Sunday, September 17, 2006

I had an epiphany

Sep. 17th, 2006 at 8:16 AM

a few days ago and due to the activities we've been engaged in for the past week, I didn't have a chance to write it down.

It dawned on me (have I mentioned I can be a little slow?) that I was focusing on the parts of my relationship which didn't work and making them worse by doing so rather than nurturing the parts of the relationship which nurtured me.

I admit that I don't always make the best relationship decisions. However, there were things about J which attracted me to him from the moment we met. I'd shoved those things aside recently and that was a bad idea.

J is a good man with a good heart who can be hurt easily because of that good heart. I stomped on him and then wondered why he backed away. I've been working very hard to remedy what I've done and to make sure he knows how much he means to me.

Sunday, September 10, 2006

Hard realities about me

Sep. 10th, 2006 at 8:39 AM

I'm learning that I'm really not a very nice person. Now I say that but I don't want anyone to think that learning this is a bad thing. It is quite the opposite.

Sometimes we go through life with a single-mindedness that blocks everything else out. When someone helps you lift your head (out of your ass most times) the result can be painful but worthwhile.

I've done and said some really horrific things recently which I regret immensely. I realize that my own self-focused depression and resentment and anger have been destructive and damaging not only to me but to the people around me. For that I apologize wholeheartedly and hope that with time those I've hurt will come to forgive me.

I've made changes in my thought processes (which are not yet complete but are at least at the conscious level that I can stop myself from continuing the same destructive behavior and thought patterns). I'm finding peace again and trying very hard to remember to say simple things like "Thank you" to those who are most important in my life.

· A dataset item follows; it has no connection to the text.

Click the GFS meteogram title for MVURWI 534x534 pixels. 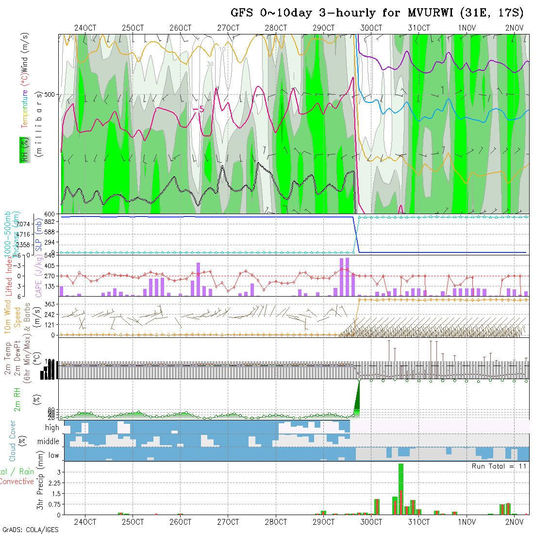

I'm not "cured" by any stretch of the imagination. I still have to fight to put away the initial surges of resentment that come from certain situations. I have to learn to speak up for what I want and need and face being rejected rather than remaining silent in order to not be told no.

I don't like to make excuses for my behaviors so often I just don't say things that might be construed as excuses. That doesn't mean that the reasoning behind my behavior is not "valid" in the sense that we are creatures of habit. Even bad habits are hard to break because we create pathways of comfort in our minds...even when that comfort is cold and ugly.


Little girls choose their men based on their fathers...at least that is what many of the psychologist and psychobabble nitwits want us to think...I think, to an extent, it is true. I choose men who are, for whatever reason (and this is not an acusation or disparaging remark about these men) emotionally unavailable. I choose men who often accept me and what I give to relationships and then choose to go to others for more. This is a pattern for me that has been this way since my first boyfriend when I was 14. But really it started with my father. He is and has always been distant, passive agressive, and absent. He waited until I was "old enough to handle it" (his words) and then decided he no longer needed to be civil to my mother (they'd been divorced for 5 years at that point) and essentially left me for his new wife (stopped summer visitations, shortened weekend visitations, made no time for just me and him). I see that pattern of behavior in nearly every relationship I've ever had with a man. And I'm finally realizing it is me who has the skewed vision of what relationships should and can be.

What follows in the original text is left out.